- Task description: Scan the entries for lines with the word "computer", then copy those lines.

Source records:
====
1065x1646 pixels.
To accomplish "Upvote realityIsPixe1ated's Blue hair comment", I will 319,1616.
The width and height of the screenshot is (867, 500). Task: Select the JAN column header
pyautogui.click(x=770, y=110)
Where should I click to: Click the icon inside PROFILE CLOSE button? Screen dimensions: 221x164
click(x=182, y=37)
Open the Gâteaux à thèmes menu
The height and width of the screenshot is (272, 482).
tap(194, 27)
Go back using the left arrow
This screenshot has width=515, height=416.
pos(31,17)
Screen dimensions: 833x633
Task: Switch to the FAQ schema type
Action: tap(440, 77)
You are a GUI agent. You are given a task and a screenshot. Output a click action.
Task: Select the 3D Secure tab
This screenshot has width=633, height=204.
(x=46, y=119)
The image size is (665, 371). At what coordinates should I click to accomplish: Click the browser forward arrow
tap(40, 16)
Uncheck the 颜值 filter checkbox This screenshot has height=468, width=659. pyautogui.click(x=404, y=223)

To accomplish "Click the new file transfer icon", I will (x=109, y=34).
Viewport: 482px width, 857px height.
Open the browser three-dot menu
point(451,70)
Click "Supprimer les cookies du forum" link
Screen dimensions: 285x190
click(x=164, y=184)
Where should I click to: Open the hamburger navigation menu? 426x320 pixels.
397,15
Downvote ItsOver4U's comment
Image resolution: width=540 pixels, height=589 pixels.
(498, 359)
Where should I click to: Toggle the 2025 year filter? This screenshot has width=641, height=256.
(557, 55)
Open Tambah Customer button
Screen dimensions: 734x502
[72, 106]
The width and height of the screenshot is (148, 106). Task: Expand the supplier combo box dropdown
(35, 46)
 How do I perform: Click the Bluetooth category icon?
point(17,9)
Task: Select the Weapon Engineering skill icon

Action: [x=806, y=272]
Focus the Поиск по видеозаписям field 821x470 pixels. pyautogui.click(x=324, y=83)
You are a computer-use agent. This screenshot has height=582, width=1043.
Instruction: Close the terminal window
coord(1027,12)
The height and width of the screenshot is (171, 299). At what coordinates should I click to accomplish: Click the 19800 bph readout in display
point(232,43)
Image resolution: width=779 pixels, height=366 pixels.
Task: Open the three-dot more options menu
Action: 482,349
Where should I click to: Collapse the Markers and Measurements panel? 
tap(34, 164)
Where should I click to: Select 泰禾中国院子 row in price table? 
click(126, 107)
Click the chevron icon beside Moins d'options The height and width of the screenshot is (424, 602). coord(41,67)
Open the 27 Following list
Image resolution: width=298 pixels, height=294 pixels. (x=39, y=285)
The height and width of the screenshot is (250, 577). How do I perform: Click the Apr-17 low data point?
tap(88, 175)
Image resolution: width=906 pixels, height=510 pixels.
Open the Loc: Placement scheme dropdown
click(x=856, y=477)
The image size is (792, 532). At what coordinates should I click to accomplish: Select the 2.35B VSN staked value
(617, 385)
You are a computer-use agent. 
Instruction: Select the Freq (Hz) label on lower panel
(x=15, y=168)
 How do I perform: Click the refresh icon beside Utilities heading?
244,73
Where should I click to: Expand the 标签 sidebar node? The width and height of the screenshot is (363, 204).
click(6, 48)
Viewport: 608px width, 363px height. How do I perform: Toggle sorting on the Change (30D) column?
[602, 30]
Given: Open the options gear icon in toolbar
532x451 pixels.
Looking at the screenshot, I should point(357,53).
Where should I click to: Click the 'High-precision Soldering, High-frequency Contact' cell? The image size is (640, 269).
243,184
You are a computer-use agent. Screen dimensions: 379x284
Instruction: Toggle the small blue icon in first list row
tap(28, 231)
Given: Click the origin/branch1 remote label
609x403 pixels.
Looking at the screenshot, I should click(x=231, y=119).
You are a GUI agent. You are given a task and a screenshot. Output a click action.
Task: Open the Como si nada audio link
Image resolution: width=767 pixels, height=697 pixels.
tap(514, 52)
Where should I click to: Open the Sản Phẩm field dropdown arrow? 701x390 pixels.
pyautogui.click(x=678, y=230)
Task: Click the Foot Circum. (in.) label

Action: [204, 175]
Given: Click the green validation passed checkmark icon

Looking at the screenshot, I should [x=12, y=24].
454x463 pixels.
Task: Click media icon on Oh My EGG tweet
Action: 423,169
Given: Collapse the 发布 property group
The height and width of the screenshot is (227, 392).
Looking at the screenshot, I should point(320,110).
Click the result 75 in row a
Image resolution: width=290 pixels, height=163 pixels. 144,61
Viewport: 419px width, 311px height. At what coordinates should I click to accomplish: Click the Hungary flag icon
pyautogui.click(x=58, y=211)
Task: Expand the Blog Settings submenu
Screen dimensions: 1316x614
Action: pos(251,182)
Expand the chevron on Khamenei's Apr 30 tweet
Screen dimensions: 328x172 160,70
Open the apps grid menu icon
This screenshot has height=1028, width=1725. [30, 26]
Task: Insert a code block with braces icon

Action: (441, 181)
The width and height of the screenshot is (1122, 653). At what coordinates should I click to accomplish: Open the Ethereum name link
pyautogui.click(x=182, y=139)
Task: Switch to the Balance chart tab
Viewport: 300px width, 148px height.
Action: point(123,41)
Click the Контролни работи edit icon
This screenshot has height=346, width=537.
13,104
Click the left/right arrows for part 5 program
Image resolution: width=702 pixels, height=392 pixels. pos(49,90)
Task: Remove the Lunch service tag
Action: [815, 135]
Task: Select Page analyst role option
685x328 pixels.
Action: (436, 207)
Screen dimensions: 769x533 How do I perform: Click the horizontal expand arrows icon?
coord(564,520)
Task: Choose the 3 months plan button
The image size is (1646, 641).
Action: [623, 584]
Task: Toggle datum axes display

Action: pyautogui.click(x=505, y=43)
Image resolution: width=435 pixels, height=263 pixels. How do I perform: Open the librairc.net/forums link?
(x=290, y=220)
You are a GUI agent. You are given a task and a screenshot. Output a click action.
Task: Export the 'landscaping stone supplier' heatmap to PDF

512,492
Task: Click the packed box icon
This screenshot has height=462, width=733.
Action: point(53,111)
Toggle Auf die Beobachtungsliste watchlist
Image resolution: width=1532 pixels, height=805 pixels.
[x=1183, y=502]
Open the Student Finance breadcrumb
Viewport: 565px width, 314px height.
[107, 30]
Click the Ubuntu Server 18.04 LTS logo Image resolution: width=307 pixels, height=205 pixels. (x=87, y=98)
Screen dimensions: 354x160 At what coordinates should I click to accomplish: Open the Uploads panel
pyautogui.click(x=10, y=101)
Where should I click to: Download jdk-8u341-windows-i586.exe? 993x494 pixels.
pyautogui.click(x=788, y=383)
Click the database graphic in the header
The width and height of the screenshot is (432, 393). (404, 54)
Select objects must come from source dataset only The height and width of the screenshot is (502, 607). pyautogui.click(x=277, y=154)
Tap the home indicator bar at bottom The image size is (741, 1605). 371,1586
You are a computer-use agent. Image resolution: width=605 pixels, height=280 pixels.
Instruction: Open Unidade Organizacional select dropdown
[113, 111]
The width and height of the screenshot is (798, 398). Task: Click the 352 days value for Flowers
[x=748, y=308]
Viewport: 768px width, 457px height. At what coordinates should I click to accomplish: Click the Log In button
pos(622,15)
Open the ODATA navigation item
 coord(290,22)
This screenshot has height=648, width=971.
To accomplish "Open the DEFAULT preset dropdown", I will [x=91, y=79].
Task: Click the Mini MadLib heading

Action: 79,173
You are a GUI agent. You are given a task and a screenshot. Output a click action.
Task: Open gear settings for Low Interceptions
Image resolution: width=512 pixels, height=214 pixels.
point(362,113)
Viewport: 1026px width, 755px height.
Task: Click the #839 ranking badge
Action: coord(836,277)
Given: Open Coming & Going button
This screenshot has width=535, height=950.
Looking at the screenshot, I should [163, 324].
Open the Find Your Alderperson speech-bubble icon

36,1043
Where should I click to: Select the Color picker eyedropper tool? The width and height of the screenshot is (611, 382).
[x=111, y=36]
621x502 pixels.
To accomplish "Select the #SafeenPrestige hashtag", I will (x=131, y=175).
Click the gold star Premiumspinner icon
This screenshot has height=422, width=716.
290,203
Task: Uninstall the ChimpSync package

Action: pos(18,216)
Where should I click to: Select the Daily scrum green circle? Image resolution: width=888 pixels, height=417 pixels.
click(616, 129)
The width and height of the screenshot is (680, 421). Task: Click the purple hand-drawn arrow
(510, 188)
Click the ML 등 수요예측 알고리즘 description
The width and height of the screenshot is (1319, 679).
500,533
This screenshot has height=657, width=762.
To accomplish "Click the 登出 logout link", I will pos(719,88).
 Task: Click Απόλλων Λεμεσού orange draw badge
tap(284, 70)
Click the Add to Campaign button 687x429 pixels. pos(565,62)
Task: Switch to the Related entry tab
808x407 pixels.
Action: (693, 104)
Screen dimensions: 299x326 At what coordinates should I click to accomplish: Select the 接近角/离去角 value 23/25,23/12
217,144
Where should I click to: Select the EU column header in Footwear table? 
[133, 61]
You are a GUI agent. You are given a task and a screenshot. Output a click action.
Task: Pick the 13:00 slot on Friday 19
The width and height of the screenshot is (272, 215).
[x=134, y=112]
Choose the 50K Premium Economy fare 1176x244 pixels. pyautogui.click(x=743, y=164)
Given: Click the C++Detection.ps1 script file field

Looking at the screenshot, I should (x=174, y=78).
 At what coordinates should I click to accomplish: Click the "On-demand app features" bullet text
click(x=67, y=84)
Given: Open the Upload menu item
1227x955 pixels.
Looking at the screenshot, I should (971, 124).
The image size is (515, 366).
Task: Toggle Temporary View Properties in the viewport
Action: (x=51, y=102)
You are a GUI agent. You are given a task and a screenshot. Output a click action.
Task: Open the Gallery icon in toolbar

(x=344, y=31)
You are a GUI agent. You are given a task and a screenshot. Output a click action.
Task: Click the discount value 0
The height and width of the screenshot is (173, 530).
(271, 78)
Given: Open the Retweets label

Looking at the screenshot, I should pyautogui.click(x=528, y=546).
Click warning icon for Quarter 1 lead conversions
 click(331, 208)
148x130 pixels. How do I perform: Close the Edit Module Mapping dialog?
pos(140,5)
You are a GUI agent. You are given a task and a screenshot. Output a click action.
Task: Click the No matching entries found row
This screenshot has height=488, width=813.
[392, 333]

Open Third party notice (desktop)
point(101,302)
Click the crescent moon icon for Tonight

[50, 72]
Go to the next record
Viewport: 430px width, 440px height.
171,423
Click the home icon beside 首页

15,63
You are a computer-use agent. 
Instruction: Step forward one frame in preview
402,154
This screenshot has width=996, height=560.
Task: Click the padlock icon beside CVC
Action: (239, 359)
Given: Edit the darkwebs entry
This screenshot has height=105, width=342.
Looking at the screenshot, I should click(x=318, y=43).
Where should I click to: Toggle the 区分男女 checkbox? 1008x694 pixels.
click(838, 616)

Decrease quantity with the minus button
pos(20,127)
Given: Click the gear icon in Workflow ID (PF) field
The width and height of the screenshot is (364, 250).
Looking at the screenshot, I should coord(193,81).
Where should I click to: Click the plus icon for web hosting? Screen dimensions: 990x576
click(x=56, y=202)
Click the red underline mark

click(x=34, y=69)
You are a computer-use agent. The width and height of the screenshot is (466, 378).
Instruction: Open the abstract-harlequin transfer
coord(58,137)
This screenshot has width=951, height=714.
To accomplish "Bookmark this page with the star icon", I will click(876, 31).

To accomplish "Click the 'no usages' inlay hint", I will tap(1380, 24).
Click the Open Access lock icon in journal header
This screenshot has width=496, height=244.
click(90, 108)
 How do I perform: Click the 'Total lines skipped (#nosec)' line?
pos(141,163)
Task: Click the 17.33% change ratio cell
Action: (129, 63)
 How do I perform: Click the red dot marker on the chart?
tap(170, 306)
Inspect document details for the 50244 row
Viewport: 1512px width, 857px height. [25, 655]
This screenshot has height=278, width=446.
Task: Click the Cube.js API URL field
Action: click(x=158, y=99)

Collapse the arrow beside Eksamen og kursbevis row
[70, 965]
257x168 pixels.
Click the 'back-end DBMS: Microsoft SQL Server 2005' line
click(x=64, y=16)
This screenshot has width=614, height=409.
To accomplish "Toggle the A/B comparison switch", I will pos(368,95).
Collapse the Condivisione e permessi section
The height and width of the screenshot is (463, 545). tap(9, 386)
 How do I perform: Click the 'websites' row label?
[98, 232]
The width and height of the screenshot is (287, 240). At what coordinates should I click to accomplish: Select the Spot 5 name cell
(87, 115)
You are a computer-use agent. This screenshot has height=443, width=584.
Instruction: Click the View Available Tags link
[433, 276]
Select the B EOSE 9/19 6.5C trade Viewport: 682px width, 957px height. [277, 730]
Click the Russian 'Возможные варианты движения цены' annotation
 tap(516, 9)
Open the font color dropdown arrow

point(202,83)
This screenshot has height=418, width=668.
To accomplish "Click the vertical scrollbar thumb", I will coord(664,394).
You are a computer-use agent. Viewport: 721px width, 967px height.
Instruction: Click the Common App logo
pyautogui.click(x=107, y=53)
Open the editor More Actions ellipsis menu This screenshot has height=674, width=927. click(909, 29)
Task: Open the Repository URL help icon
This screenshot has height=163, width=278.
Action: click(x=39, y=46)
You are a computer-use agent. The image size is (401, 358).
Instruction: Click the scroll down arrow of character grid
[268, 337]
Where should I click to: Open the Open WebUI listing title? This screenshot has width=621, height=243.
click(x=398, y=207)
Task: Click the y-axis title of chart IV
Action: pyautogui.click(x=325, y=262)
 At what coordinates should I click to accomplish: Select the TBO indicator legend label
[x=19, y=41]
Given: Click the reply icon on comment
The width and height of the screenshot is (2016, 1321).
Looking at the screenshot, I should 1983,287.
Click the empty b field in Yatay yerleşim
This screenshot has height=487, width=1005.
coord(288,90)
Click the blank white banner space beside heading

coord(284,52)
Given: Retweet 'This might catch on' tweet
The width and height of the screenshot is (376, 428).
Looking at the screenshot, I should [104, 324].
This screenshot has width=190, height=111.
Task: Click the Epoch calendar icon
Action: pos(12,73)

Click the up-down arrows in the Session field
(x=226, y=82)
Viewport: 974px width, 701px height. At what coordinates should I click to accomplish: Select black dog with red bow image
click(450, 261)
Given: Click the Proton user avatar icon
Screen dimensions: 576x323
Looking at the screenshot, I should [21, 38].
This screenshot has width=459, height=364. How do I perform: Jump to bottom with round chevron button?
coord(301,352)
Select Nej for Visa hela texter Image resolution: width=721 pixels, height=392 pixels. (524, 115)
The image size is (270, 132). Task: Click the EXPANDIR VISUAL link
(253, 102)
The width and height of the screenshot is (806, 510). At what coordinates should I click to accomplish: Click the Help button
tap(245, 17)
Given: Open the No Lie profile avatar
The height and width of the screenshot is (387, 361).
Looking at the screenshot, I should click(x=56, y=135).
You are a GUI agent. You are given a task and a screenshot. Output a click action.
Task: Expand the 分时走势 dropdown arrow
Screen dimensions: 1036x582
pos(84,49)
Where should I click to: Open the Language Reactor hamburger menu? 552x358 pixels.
====
- Your response:
You are a computer-use agent. This screenshot has height=582, width=1043.
You are a computer-use agent. 
You are a computer-use agent. Screen dimensions: 379x284
You are a computer-use agent. Image resolution: width=605 pixels, height=280 pixels.
You are a computer-use agent. 
You are a computer-use agent. The width and height of the screenshot is (466, 378).
You are a computer-use agent. This screenshot has height=443, width=584.
You are a computer-use agent. Viewport: 721px width, 967px height.
You are a computer-use agent. The image size is (401, 358).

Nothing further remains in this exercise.